*INSTRUCTION:* Could you rewrite the items from the line containing "Show More (187, 1157)" through the end as a JSON list of strings, one string per line, with blank lines skipped and the pictures left out?
==========
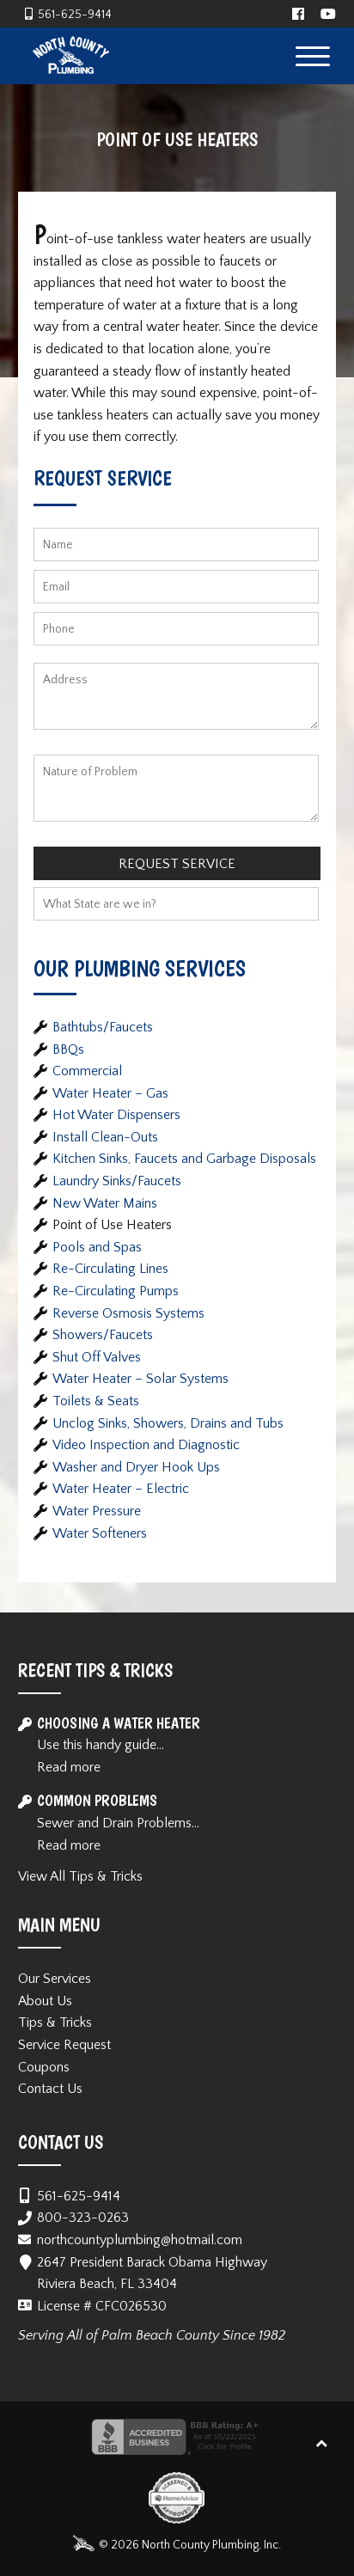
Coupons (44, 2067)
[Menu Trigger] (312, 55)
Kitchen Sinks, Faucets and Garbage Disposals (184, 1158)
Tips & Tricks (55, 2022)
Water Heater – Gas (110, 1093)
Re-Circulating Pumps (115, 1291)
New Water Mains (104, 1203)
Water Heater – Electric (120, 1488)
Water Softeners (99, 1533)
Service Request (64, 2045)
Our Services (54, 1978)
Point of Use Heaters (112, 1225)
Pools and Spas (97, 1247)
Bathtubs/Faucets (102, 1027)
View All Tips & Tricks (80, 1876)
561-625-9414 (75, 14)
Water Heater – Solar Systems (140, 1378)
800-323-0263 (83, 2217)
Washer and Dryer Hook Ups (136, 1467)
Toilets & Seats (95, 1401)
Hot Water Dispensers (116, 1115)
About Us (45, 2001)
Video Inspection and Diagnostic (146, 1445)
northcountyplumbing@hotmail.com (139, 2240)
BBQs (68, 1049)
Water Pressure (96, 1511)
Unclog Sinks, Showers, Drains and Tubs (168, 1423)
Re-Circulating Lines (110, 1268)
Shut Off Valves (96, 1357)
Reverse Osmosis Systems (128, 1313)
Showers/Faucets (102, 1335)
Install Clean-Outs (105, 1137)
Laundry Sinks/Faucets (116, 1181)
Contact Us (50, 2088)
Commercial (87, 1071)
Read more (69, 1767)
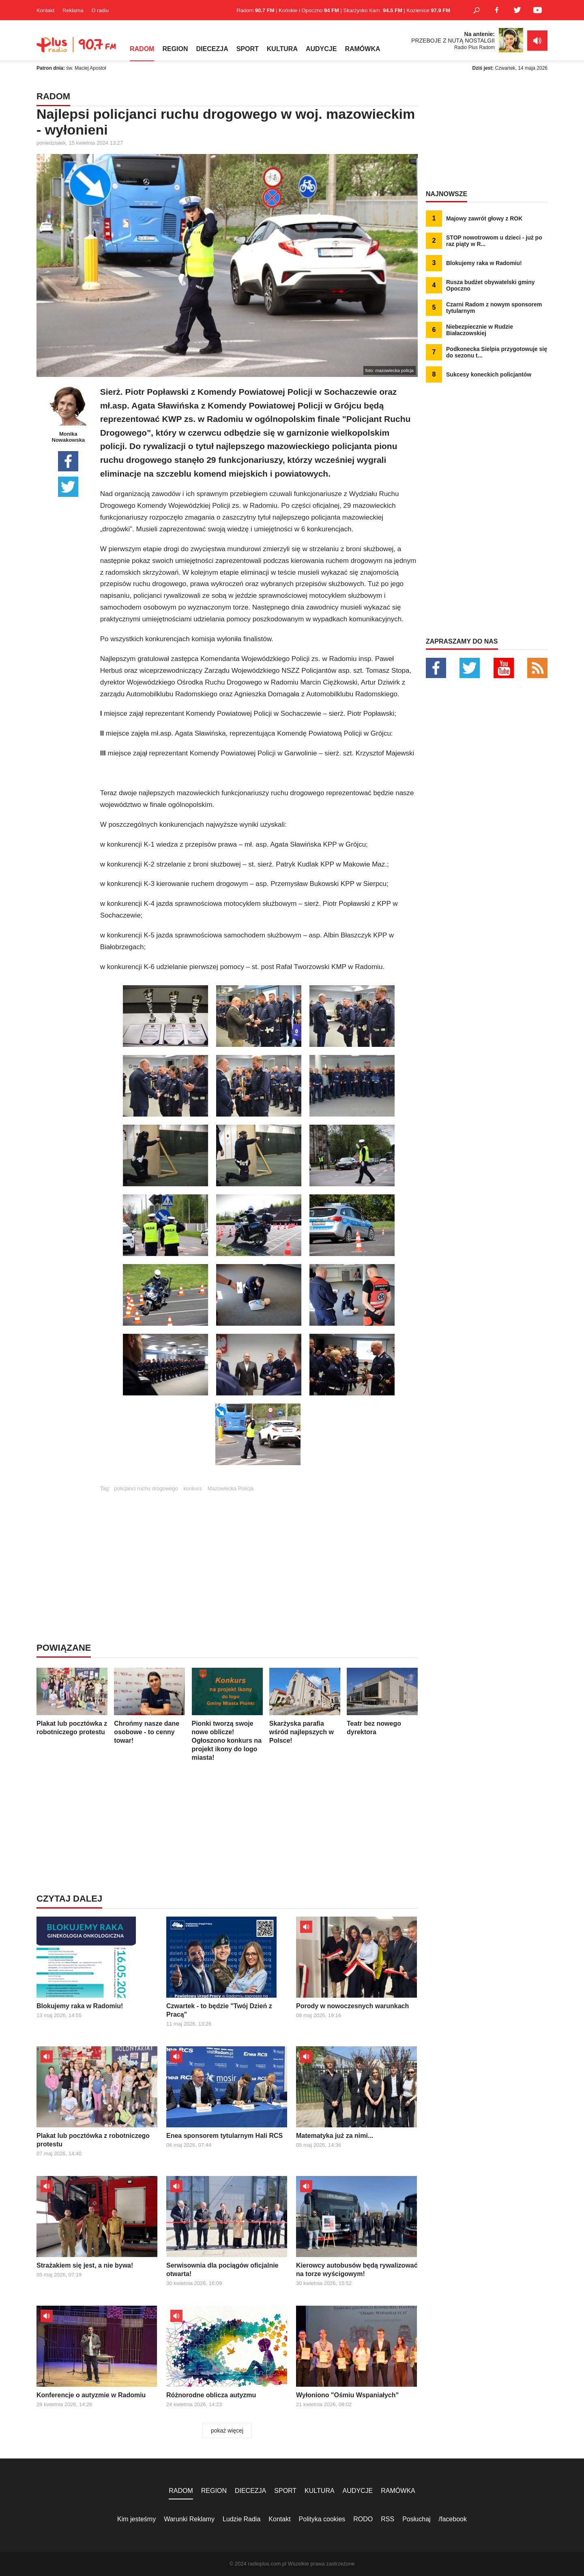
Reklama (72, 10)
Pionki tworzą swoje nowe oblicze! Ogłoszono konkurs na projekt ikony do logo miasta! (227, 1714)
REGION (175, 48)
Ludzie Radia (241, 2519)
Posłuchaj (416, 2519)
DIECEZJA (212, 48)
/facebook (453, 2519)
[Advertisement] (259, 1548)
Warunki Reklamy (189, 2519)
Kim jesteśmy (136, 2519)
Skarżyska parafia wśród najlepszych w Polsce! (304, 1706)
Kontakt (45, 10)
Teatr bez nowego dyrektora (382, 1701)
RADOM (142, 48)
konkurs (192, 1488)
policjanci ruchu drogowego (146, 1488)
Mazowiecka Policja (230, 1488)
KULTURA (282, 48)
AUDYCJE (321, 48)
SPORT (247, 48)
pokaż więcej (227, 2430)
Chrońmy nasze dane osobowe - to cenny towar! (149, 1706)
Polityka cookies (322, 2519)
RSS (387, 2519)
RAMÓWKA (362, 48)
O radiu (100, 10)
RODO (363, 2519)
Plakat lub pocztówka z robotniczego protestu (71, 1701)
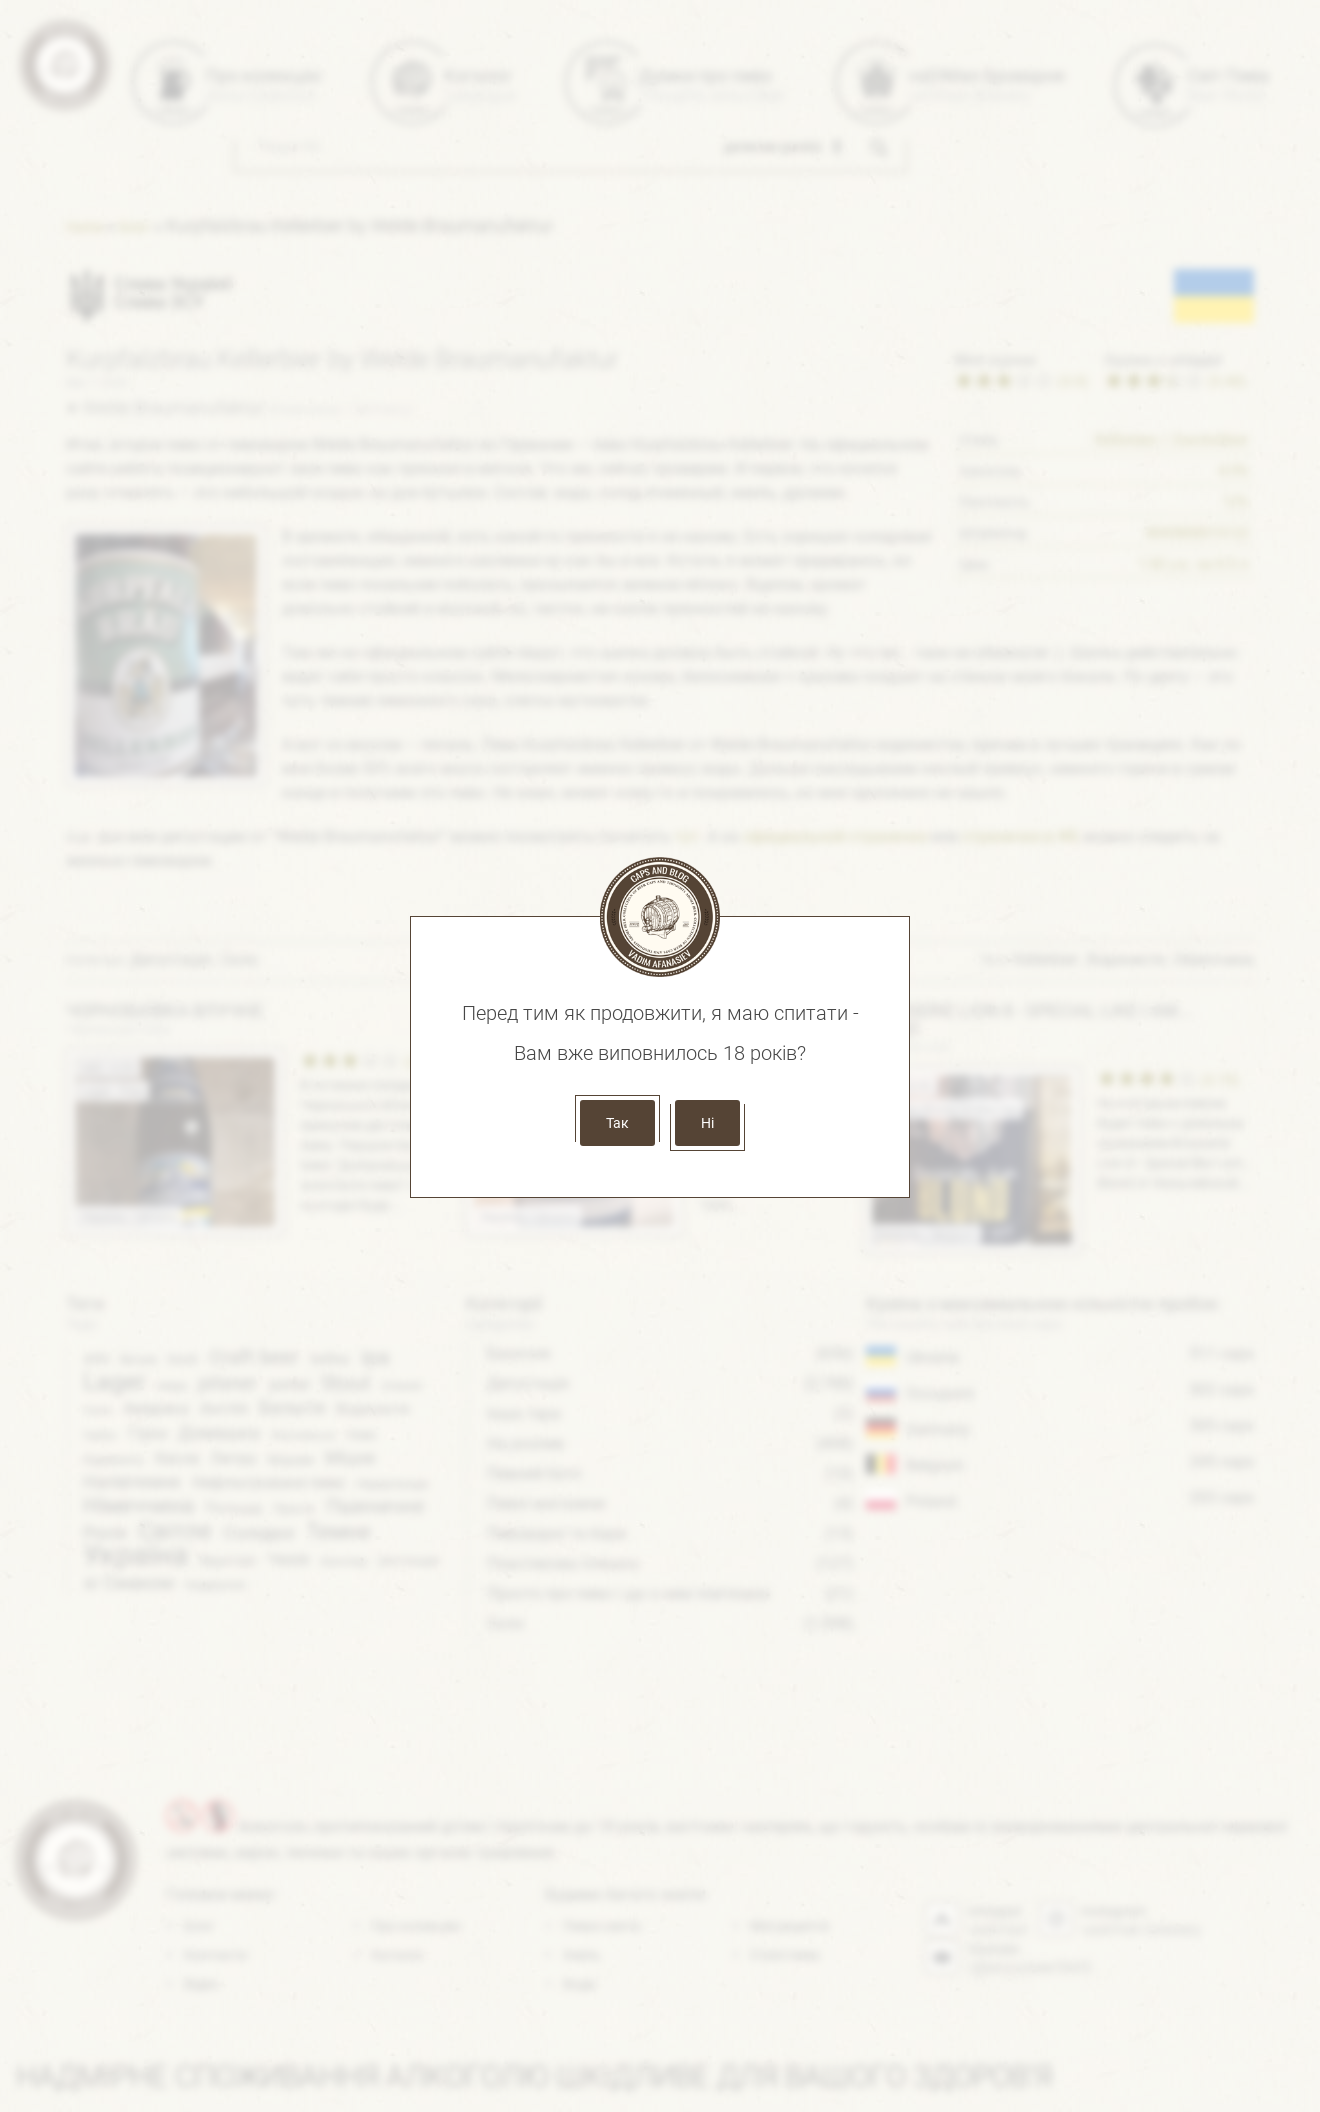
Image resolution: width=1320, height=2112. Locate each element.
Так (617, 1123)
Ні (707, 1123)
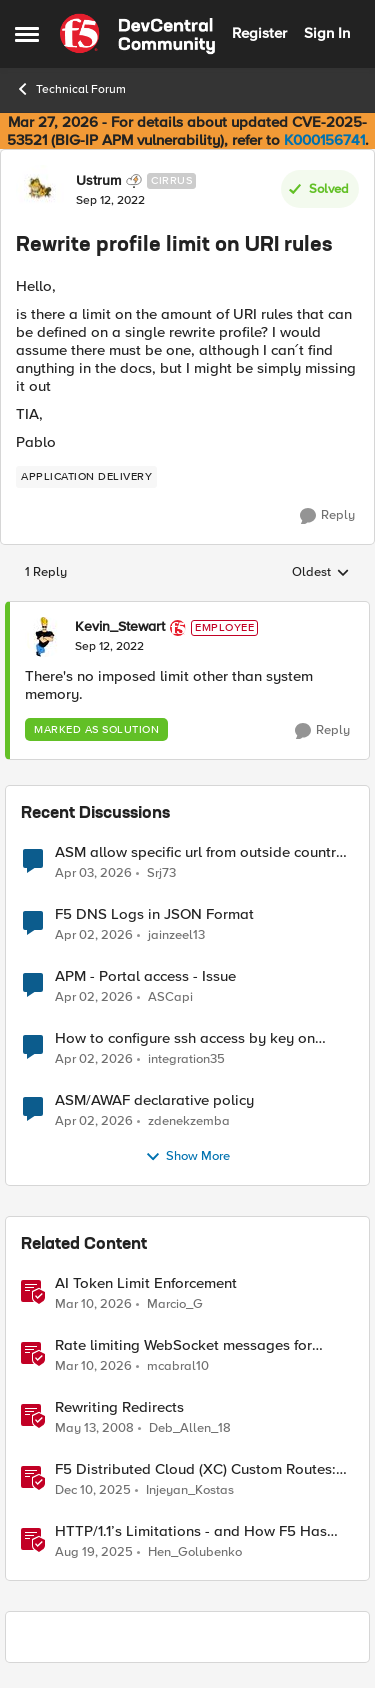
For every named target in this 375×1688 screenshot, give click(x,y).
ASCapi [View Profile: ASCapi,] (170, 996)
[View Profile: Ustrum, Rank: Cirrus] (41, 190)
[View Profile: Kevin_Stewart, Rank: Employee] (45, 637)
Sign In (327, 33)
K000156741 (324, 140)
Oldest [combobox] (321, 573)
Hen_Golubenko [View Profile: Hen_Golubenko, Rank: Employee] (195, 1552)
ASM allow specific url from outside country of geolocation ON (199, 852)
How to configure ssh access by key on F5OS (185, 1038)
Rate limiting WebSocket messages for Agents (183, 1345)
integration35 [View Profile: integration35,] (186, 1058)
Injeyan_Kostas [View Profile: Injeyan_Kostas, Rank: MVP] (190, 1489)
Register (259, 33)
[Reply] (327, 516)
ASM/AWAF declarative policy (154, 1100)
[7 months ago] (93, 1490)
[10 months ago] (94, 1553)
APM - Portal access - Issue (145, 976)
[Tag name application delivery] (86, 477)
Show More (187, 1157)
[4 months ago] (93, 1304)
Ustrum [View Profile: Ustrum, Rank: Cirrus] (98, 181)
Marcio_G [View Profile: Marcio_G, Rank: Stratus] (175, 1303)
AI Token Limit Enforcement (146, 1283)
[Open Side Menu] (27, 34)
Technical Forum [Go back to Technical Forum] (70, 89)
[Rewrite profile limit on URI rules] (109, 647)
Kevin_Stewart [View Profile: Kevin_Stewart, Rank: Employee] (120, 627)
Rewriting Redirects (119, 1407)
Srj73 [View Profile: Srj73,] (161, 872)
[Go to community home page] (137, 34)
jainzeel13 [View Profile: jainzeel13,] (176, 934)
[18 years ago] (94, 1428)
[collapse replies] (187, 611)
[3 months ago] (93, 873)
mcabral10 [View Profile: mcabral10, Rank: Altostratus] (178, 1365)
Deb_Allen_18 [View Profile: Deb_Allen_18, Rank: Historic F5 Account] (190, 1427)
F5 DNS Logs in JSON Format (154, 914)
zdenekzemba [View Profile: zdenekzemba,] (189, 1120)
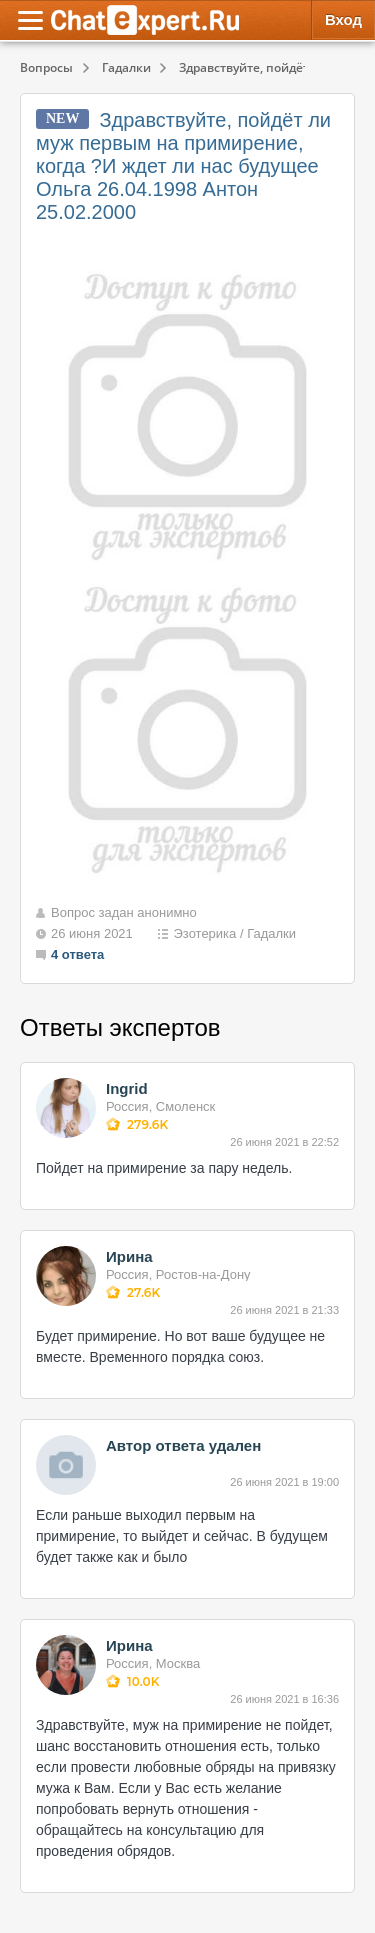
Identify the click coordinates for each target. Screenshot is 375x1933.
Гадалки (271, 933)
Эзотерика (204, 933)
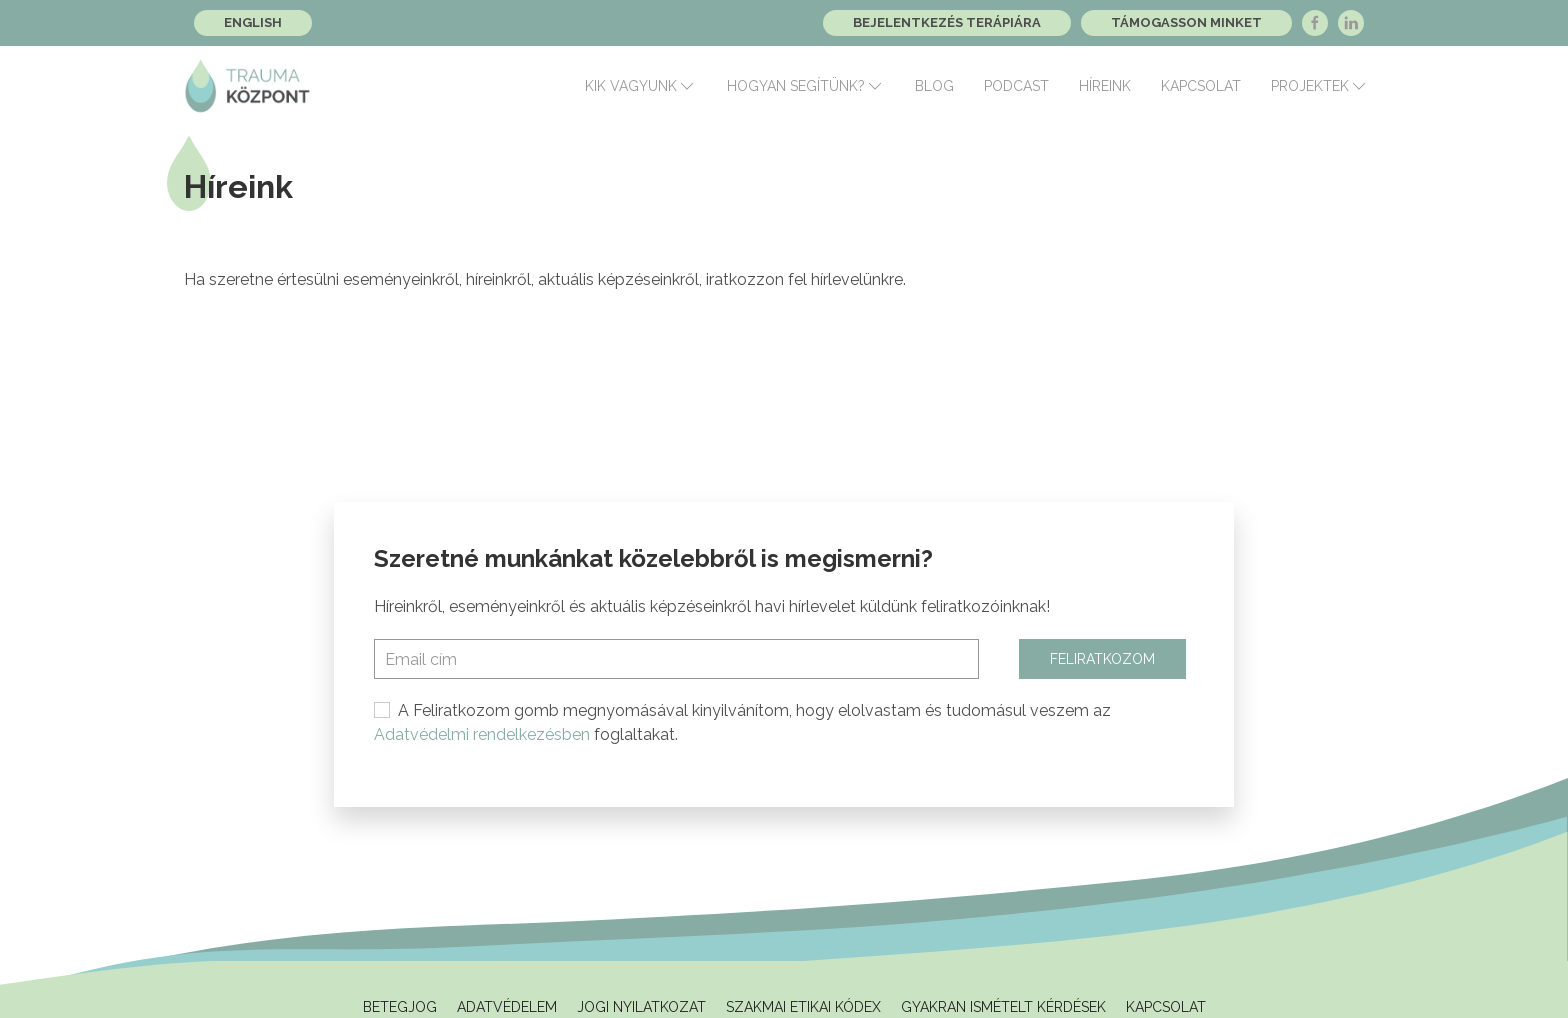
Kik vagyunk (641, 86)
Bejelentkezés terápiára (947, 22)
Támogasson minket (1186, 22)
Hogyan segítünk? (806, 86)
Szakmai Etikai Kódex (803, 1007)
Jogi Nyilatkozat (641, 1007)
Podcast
==========
*ANSWER TO THE TASK:*
[
  "Show More (187, 1157)",
  "[4 months ago] (93, 1304)",
  "Ustrum [View Profile: Ustrum, Rank: Cirrus] (98, 181)",
  "Marcio_G [View Profile: Marcio_G, Rank: Stratus] (175, 1303)",
  "AI Token Limit Enforcement (146, 1283)",
  "[Open Side Menu] (27, 34)",
  "Technical Forum [Go back to Technical Forum] (70, 89)",
  "[Rewrite profile limit on URI rules] (109, 647)",
  "Kevin_Stewart [View Profile: Kevin_Stewart, Rank: Employee] (120, 627)",
  "Rewriting Redirects (119, 1407)",
  "Srj73 [View Profile: Srj73,] (161, 872)",
  "[Go to community home page] (137, 34)",
  "jainzeel13 [View Profile: jainzeel13,] (176, 934)",
  "[18 years ago] (94, 1428)",
  "[collapse replies] (187, 611)",
  "[3 months ago] (93, 873)",
  "mcabral10 [View Profile: mcabral10, Rank: Altostratus] (178, 1365)",
  "Deb_Allen_18 [View Profile: Deb_Allen_18, Rank: Historic F5 Account] (190, 1427)",
  "F5 DNS Logs in JSON Format (154, 914)",
  "zdenekzemba [View Profile: zdenekzemba,] (189, 1120)",
  "Identify the click coordinates for each target. Screenshot is 375x1933.",
  "Гадалки (271, 933)",
  "Эзотерика (204, 933)",
  "Kik vagyunk (641, 86)",
  "Bejelentkezés terápiára (947, 22)",
  "Támogasson minket (1186, 22)",
  "Hogyan segítünk? (806, 86)",
  "Szakmai Etikai Kódex (803, 1007)",
  "Jogi Nyilatkozat (641, 1007)",
  "Podcast"
]